La historia pretende narrarse en tiempo real, un tiempo real en verdad manipulado por Hitchcock, ya que hablamos de un asesinato, una fiesta posterior y el descubrimiento del crimen, demasiados hechos para 77 minutos. Pero todo avanza con inusitada fluidez. La iluminación de las tomas finales, que suceden de tarde/noche requirieron de repetición, dando a Hitchcock la oportunidad de lucirse con sus conocimientos de iluminación adquiridos en sus años mozos en el cine alemán.
En cuanto a los famoso cortes, hay nueve en todo el relato, además de lo dicho anteriormente sobre dirigir la cámara hacia la espalda de uno de los personajes para cerrar objetivo y luego seguir a partir de ahí, el truco es demasiado visible. Queda mucho mejor el corte de montaje cuando Phillip (Granger) grita al desmentir una historia sobre el estrangulamiento de un pollo y vemos la reacción del personaje de James Stewart.
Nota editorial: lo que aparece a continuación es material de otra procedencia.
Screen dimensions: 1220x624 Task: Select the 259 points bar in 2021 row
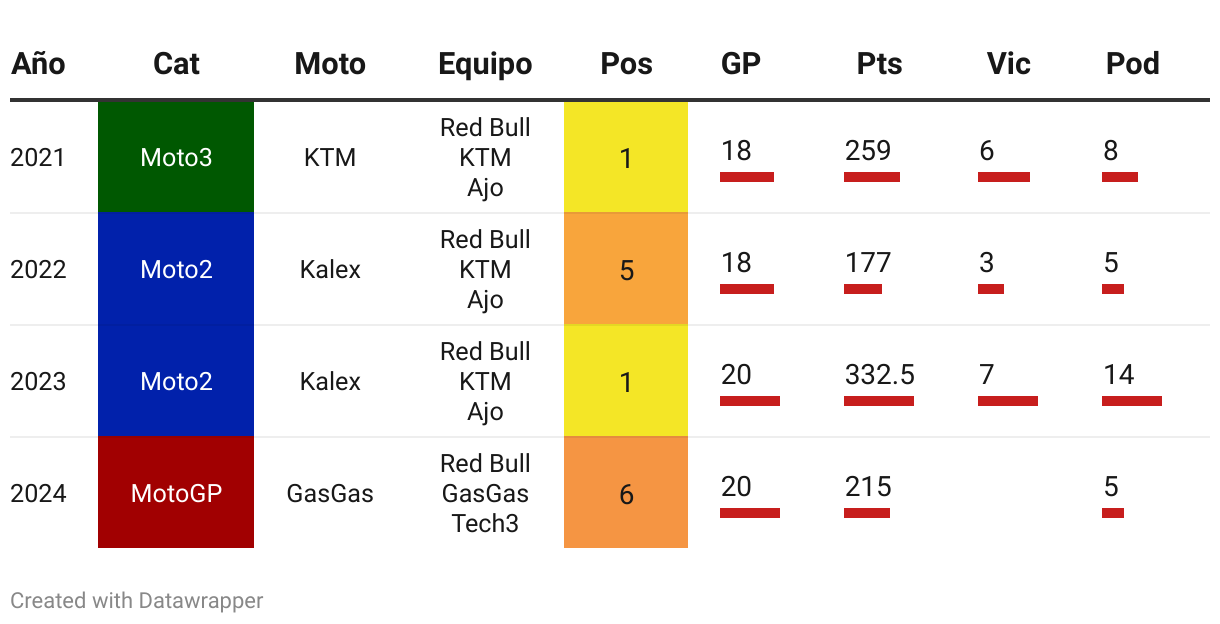coord(872,177)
Mientras que el resto de cortes fueron por necesidad, éste ayuda además a la narración como elemento emocional.
El juego de las sutilezas y la mentira
Con todo ‘La soga’ es una película magistral, y aquella en la que la definición de Hitchcock sobre el suspense —algo que conoce el espectador y desconoce el personaje— alcanza su máxima expresión; un ejercicio de puro cine que además navega sobre una dudosa moralidad —el film fue prohibido en muchos cines de los Estados Unidos—, y con algunas sutilezas nunca lo suficientemente reivindicadas. Quiero señalar la escena inicial del asesinato, que con los jadeos representa una escena sexual pura y dura, acercando no sin razón la violencia al sexo, algo a lo que muchos tienen un incomprensible y estúpido miedo.
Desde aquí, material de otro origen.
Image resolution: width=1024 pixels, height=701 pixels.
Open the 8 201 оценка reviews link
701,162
El segundo detalle sutil, y también soberbio porque está ahí durante casi todo el metraje es al respecto del personaje de Rupert (Stewart) y sus creencias, junto con las de los asesinos, sobre la superioridad e inferioridad de los seres humanos. Mientras todos en la fiesta tratan a la criada como lo que es, una criada, con cierto distanciamiento e incluso condescendencia, Rupert es el único que la trata de tú a tú, sin hacer ningún tipo de distinción social, la única prueba para mí de que Rupert no cree en sus propias teorías, convertidas por dos muchachos demasiado egocéntricos en un crimen irreparable.
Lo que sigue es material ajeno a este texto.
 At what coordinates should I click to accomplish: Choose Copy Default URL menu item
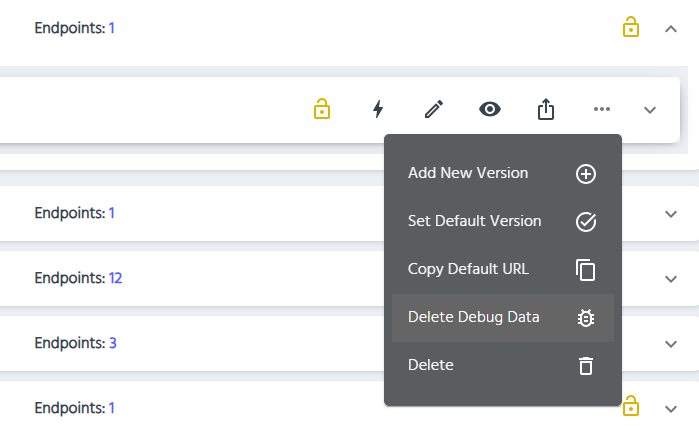click(468, 269)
Probablemente el instante más recordado de la cinta sea aquel en el que el suspense se vuelve inaguantable, cuando la criada en plano fijo, y mientras oímos al resto de personajes en fuera de campo, recoge los platos y candelabros del arcón y se dispone a guardar libros en el mismo. Ese momento, sin cortes de ningún tipo es puro Hitchcock, un autor que era capaz de atreverse a lo que otros ni soñaban, demostrando el gran poder de la mentira cinematográfica, al alcanzar la verdad con ella.